What is being asked:
Wherever a line in the data below holds "agent", copy that line.

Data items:
* * * * *

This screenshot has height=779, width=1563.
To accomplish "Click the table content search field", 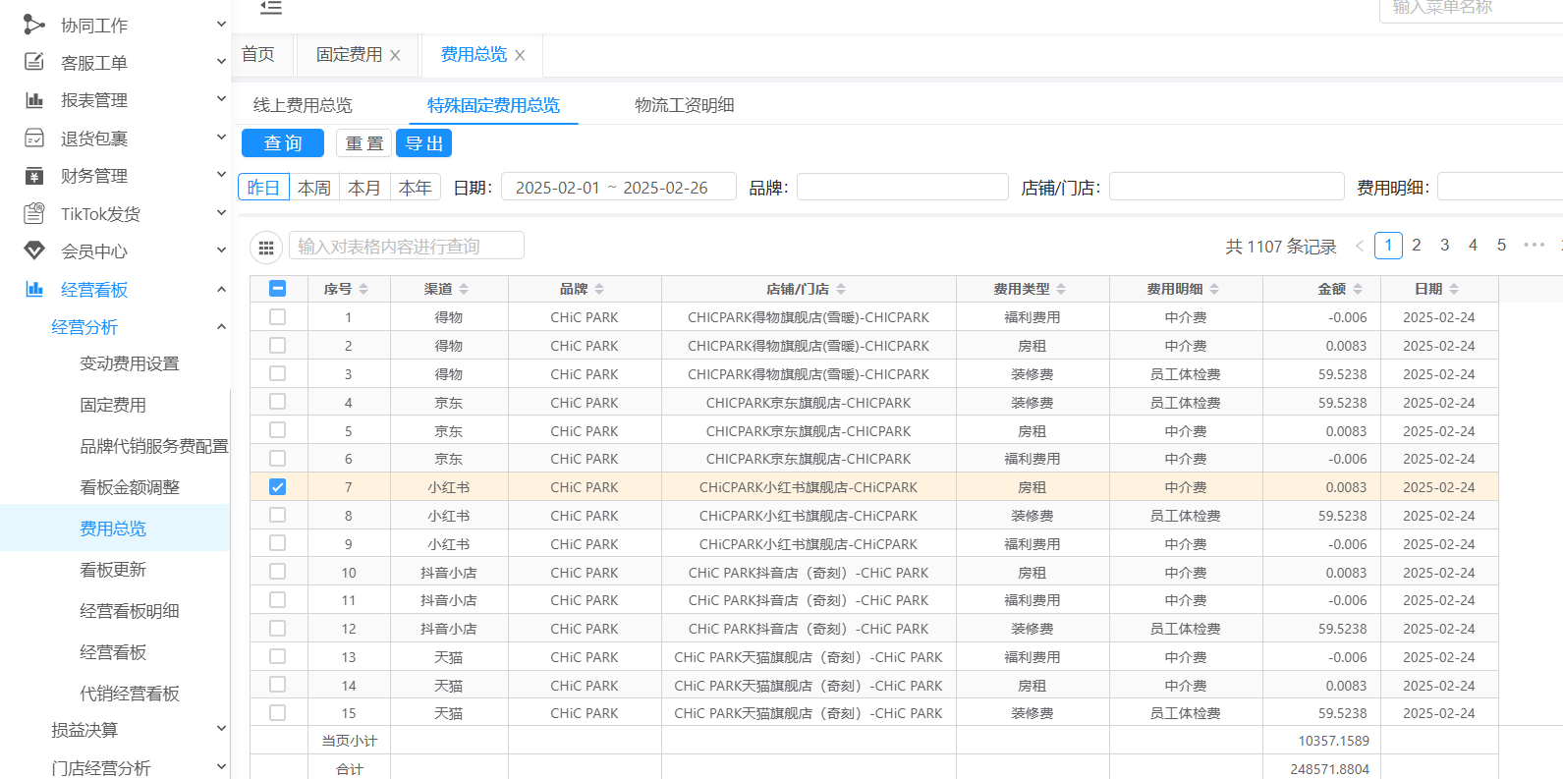I will [x=406, y=247].
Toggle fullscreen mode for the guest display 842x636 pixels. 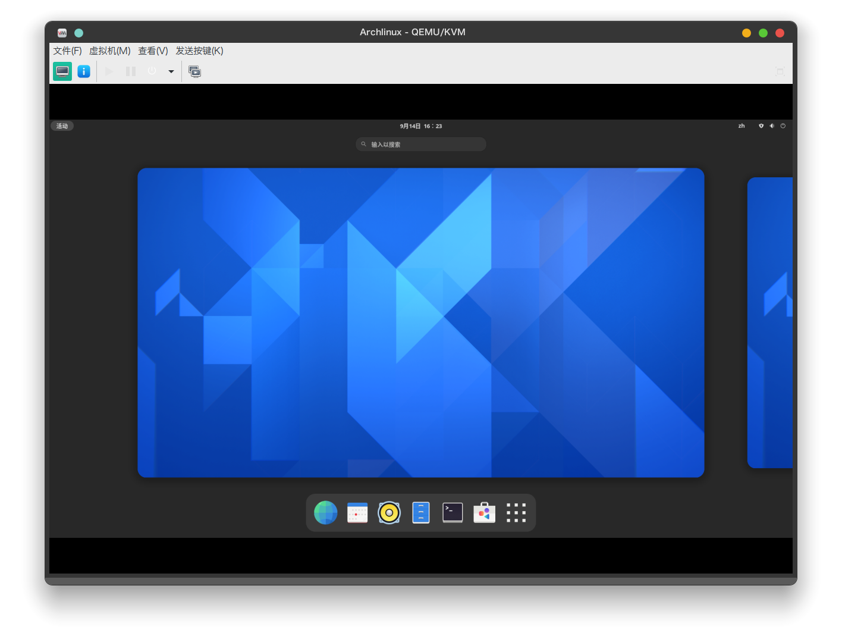coord(779,71)
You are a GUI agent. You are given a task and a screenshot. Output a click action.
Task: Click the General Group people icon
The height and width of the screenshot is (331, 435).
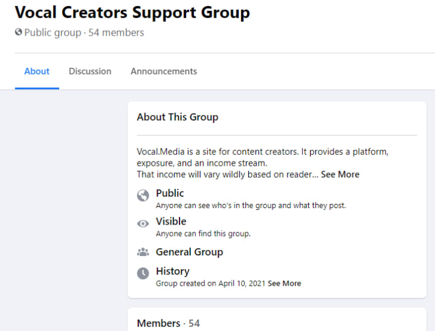(143, 252)
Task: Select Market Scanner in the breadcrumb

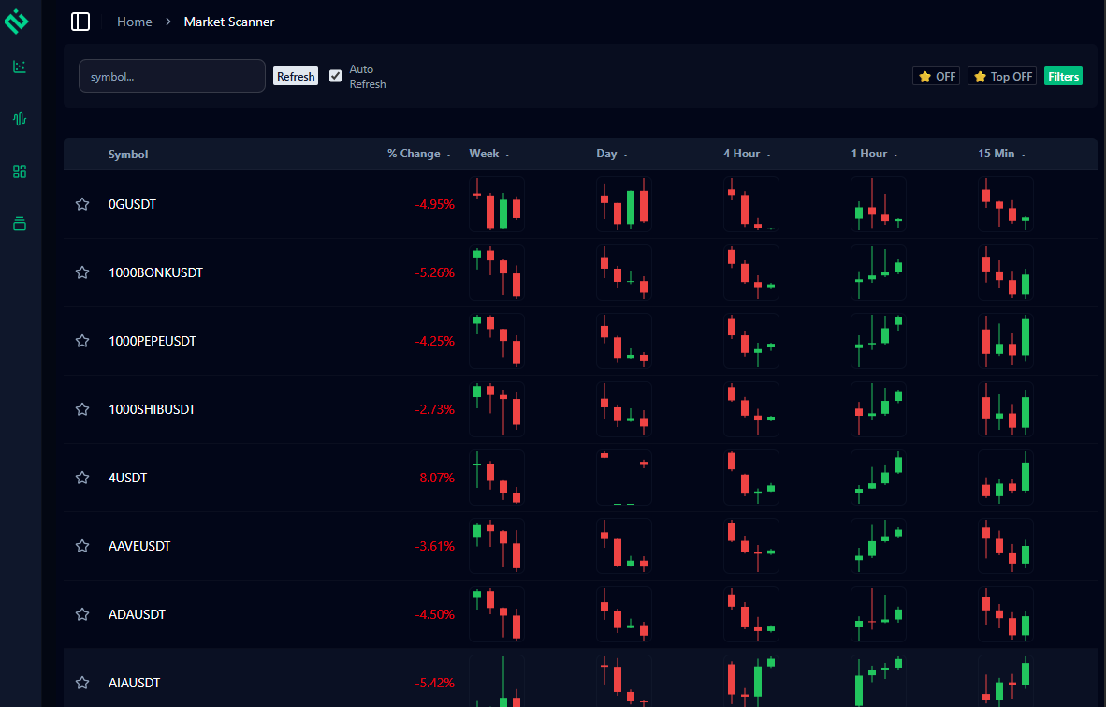Action: [229, 21]
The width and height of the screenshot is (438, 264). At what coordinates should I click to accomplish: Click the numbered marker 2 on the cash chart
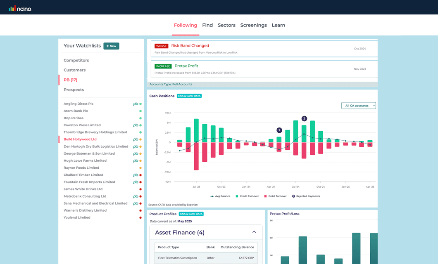304,118
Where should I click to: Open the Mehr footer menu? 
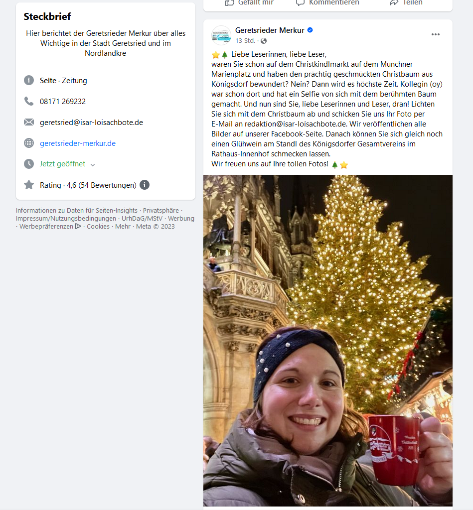pos(123,227)
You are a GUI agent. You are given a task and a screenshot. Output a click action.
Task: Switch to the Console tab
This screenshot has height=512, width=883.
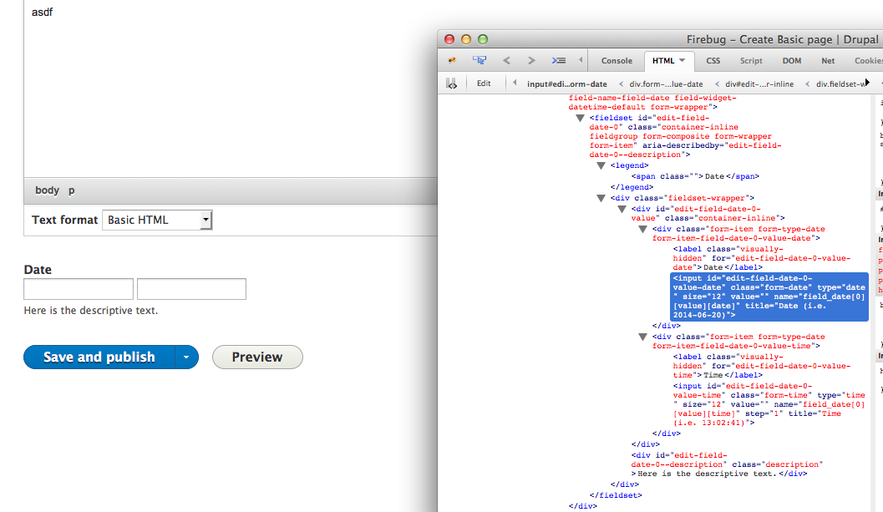pos(617,61)
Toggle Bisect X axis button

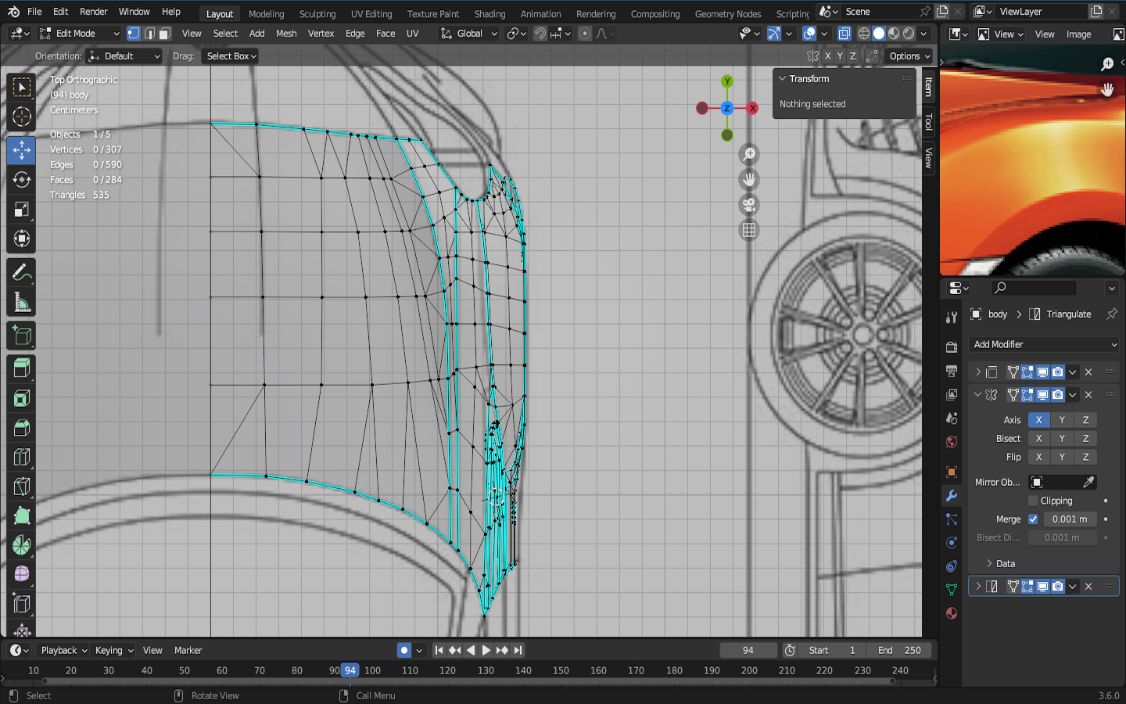tap(1038, 439)
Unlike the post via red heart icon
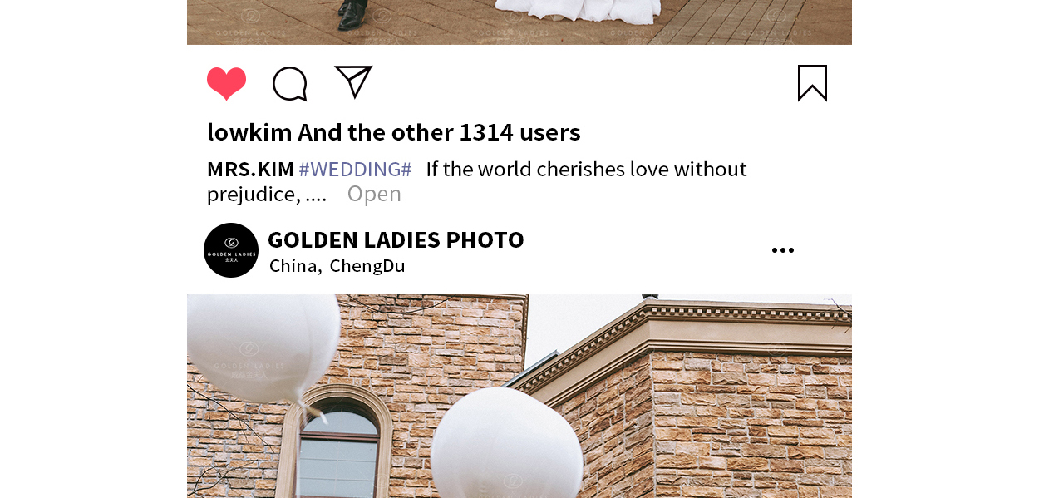Viewport: 1039px width, 498px height. [226, 84]
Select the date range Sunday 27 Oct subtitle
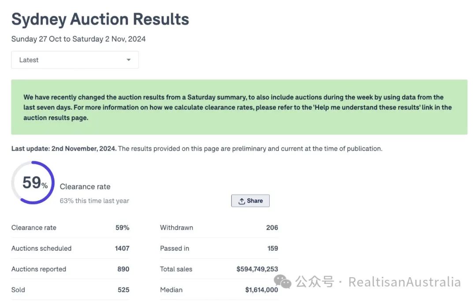 pos(78,39)
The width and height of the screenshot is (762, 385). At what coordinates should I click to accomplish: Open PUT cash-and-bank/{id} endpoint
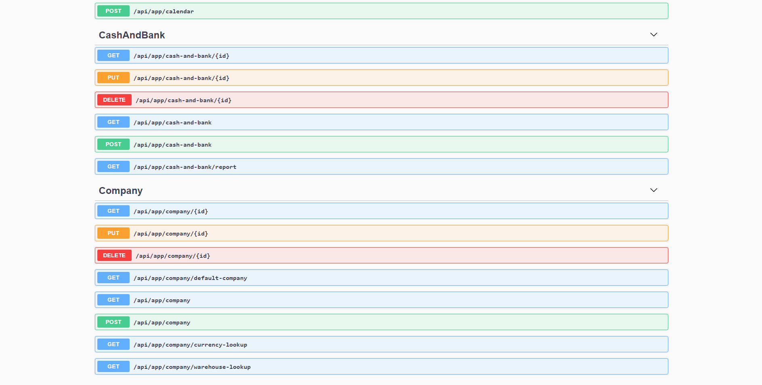pos(181,78)
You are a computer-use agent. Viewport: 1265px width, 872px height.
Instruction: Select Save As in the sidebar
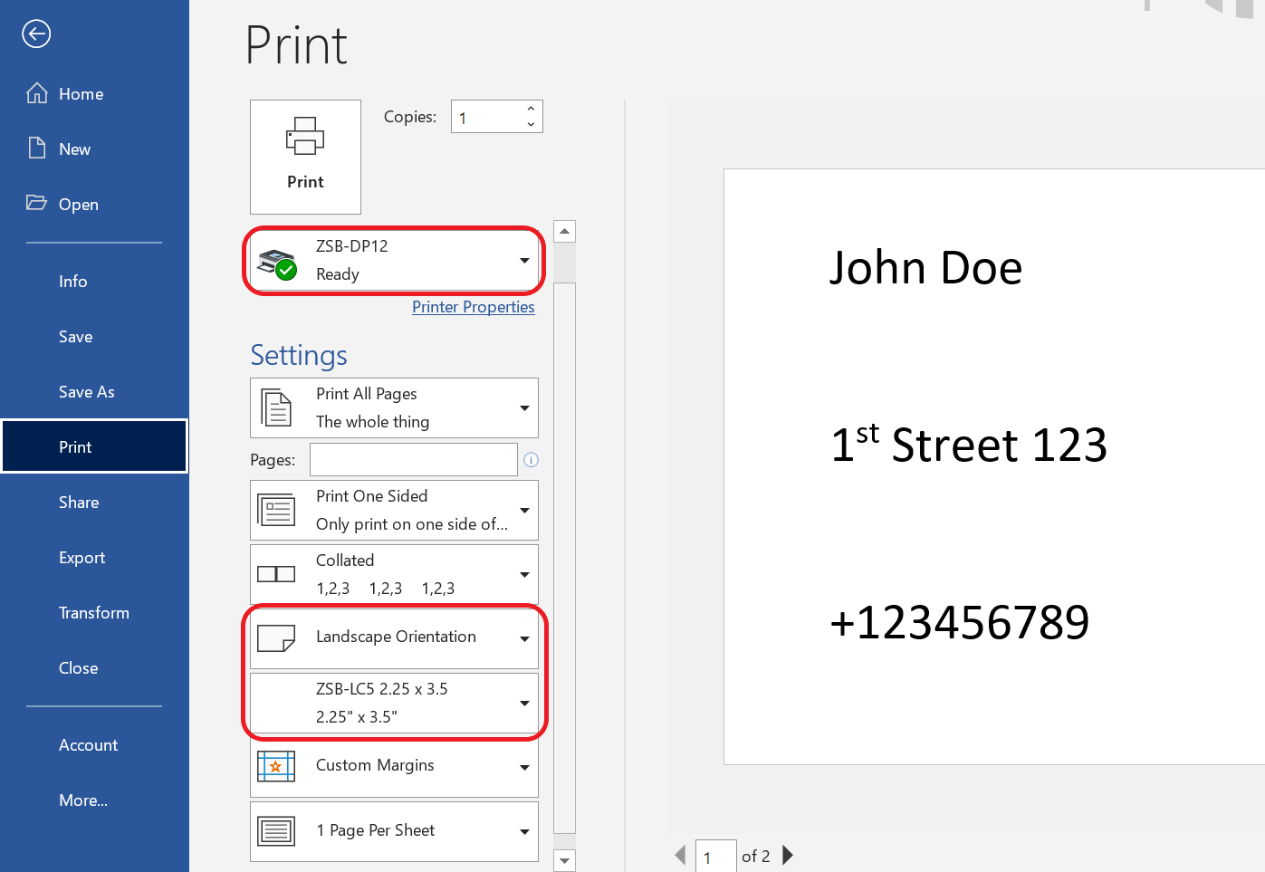pyautogui.click(x=87, y=392)
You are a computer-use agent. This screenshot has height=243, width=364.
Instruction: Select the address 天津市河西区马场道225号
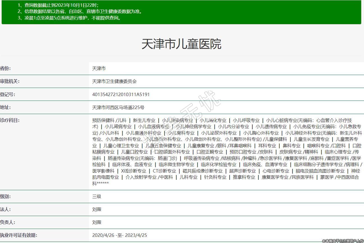coord(118,107)
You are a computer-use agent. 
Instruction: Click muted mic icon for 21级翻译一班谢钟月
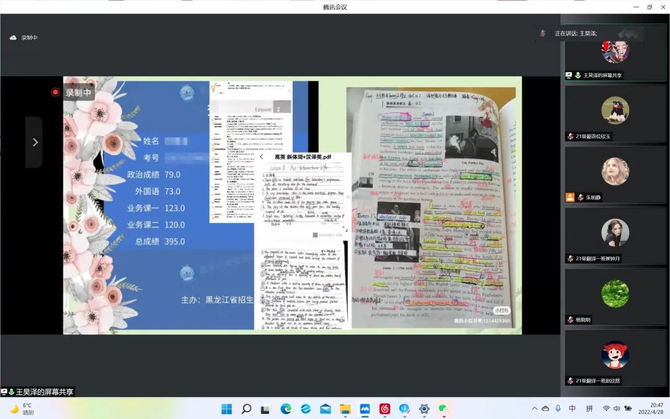(x=570, y=258)
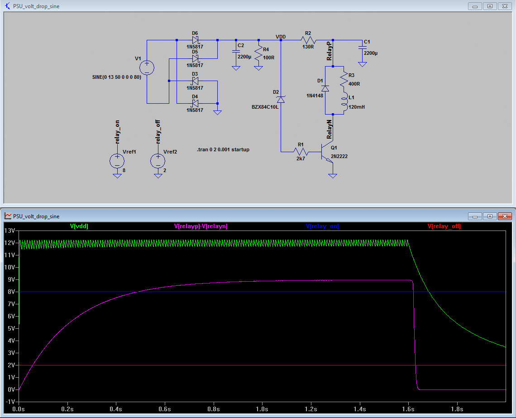This screenshot has height=418, width=516.
Task: Select the D2 zener diode symbol
Action: [x=281, y=99]
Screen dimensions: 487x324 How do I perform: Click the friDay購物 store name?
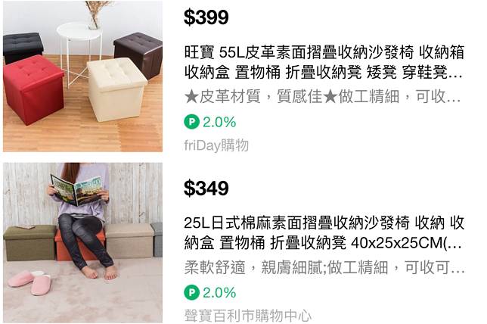pyautogui.click(x=216, y=145)
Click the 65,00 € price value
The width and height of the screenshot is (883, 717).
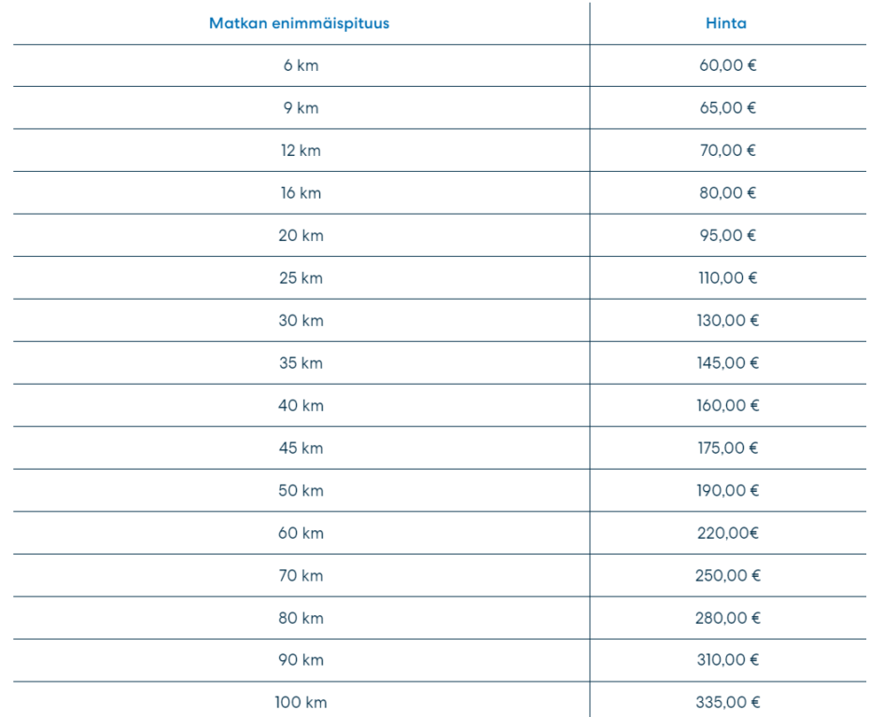(x=733, y=108)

* * * * *

Response area:
You are a GUI agent. You are given a task and a screenshot. Output a click action.
You are a GUI agent. You are given a task and a screenshot. Output a click action.
You are a computer-use agent. Viewport: 1265px width, 872px height.
You are a computer-use agent. This screenshot has height=243, width=364.
You are a computer-use agent. 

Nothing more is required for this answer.